* _WHAT TO WORK ON_: Your response should consist of the records, reproduced exactly.

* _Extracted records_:
▶

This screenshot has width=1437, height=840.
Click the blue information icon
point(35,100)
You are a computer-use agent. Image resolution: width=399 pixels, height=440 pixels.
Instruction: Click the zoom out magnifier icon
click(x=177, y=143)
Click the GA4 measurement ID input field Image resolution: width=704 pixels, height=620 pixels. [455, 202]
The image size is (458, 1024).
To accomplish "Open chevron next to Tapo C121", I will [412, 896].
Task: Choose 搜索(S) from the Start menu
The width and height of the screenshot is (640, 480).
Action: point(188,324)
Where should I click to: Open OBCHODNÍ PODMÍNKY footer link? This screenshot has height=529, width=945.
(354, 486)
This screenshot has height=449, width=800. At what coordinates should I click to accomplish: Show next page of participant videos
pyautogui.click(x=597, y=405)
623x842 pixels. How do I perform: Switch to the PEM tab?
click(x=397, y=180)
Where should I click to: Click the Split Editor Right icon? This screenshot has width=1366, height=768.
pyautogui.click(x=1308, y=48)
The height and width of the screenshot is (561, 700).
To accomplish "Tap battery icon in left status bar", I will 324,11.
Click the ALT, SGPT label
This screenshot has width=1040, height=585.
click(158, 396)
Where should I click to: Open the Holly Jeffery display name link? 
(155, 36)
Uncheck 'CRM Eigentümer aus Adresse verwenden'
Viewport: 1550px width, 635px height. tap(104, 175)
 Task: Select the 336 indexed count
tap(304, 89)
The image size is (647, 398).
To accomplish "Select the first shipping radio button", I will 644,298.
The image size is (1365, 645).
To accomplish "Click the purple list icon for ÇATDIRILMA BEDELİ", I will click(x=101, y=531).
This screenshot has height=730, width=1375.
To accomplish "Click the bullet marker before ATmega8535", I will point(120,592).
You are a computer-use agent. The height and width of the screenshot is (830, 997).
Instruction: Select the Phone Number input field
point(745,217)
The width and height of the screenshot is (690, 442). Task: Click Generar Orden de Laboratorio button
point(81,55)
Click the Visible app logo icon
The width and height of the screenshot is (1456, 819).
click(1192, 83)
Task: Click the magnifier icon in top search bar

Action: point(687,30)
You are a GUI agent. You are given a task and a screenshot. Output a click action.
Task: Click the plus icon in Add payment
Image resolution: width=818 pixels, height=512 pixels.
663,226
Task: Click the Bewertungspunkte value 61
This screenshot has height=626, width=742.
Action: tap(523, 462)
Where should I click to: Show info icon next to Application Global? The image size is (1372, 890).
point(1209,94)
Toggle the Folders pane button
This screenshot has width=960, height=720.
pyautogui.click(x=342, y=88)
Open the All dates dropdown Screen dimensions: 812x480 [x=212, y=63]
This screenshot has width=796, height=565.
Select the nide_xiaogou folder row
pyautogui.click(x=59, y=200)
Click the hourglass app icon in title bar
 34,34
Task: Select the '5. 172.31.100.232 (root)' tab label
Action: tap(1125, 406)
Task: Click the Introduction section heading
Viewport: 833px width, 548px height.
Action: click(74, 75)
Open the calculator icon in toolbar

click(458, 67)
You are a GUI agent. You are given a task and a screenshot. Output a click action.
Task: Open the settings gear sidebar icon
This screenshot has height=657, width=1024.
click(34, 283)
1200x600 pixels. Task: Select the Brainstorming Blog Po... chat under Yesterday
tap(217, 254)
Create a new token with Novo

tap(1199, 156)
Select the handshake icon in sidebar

◀

* _EXPECTED ANSWER_:
This screenshot has width=1437, height=840.
Click the blue information icon
point(35,100)
You are a computer-use agent. Image resolution: width=399 pixels, height=440 pixels.
Instruction: Click the zoom out magnifier icon
click(x=177, y=143)
Click the GA4 measurement ID input field Image resolution: width=704 pixels, height=620 pixels. [455, 202]
The image size is (458, 1024).
To accomplish "Open chevron next to Tapo C121", I will [412, 896].
Task: Choose 搜索(S) from the Start menu
The width and height of the screenshot is (640, 480).
Action: point(188,324)
Where should I click to: Open OBCHODNÍ PODMÍNKY footer link? This screenshot has height=529, width=945.
(354, 486)
This screenshot has height=449, width=800. At what coordinates should I click to accomplish: Show next page of participant videos
pyautogui.click(x=597, y=405)
623x842 pixels. How do I perform: Switch to the PEM tab?
click(x=397, y=180)
Where should I click to: Click the Split Editor Right icon? This screenshot has width=1366, height=768.
pyautogui.click(x=1308, y=48)
The height and width of the screenshot is (561, 700).
To accomplish "Tap battery icon in left status bar", I will 324,11.
Click the ALT, SGPT label
This screenshot has width=1040, height=585.
click(158, 396)
Where should I click to: Open the Holly Jeffery display name link? 
(155, 36)
Uncheck 'CRM Eigentümer aus Adresse verwenden'
Viewport: 1550px width, 635px height. tap(104, 175)
 Task: Select the 336 indexed count
tap(304, 89)
The image size is (647, 398).
To accomplish "Select the first shipping radio button", I will 644,298.
The image size is (1365, 645).
To accomplish "Click the purple list icon for ÇATDIRILMA BEDELİ", I will click(x=101, y=531).
This screenshot has height=730, width=1375.
To accomplish "Click the bullet marker before ATmega8535", I will point(120,592).
You are a computer-use agent. The height and width of the screenshot is (830, 997).
Instruction: Select the Phone Number input field
point(745,217)
The width and height of the screenshot is (690, 442). Task: Click Generar Orden de Laboratorio button
point(81,55)
Click the Visible app logo icon
The width and height of the screenshot is (1456, 819).
click(1192, 83)
Task: Click the magnifier icon in top search bar

Action: point(687,30)
You are a GUI agent. You are given a task and a screenshot. Output a click action.
Task: Click the plus icon in Add payment
Image resolution: width=818 pixels, height=512 pixels.
663,226
Task: Click the Bewertungspunkte value 61
This screenshot has height=626, width=742.
Action: tap(523, 462)
Where should I click to: Show info icon next to Application Global? The image size is (1372, 890).
point(1209,94)
Toggle the Folders pane button
This screenshot has width=960, height=720.
pyautogui.click(x=342, y=88)
Open the All dates dropdown Screen dimensions: 812x480 [x=212, y=63]
This screenshot has width=796, height=565.
Select the nide_xiaogou folder row
pyautogui.click(x=59, y=200)
Click the hourglass app icon in title bar
 34,34
Task: Select the '5. 172.31.100.232 (root)' tab label
Action: tap(1125, 406)
Task: Click the Introduction section heading
Viewport: 833px width, 548px height.
Action: click(74, 75)
Open the calculator icon in toolbar

click(458, 67)
You are a GUI agent. You are given a task and a screenshot. Output a click action.
Task: Open the settings gear sidebar icon
This screenshot has height=657, width=1024.
click(34, 283)
1200x600 pixels. Task: Select the Brainstorming Blog Po... chat under Yesterday
tap(217, 254)
Create a new token with Novo

tap(1199, 156)
Select the handshake icon in sidebar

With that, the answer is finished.